**YOUR GOAL:** From the listing below, copy only the lines from the line that contains "At what coordinates" to the line that contains "You are a GUI", counting those two lines as part of the copy.

#### INPUT FOR THIS TASK

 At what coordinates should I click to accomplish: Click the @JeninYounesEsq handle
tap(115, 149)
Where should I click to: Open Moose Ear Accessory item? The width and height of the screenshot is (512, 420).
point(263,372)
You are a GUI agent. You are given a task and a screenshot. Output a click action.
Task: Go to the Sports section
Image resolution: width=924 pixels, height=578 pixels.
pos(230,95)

########
#### INPUT FOR THIS TASK

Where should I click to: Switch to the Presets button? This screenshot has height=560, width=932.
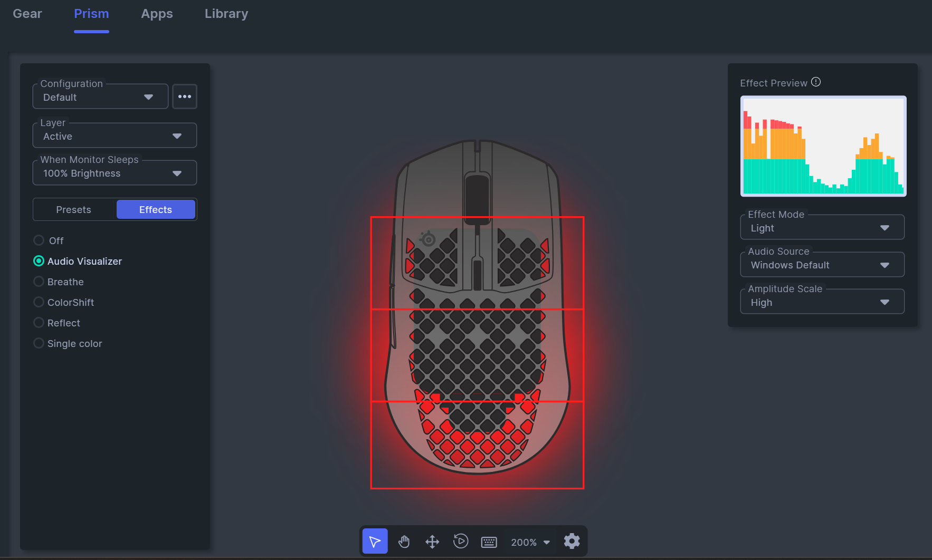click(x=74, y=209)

########

**RESULT OF THIS TASK:**
 At what coordinates should I click to accomplish: Click the @JeninYounesEsq handle
tap(115, 149)
Where should I click to: Open Moose Ear Accessory item? The width and height of the screenshot is (512, 420).
point(263,372)
You are a GUI agent. You are given a task and a screenshot. Output a click action.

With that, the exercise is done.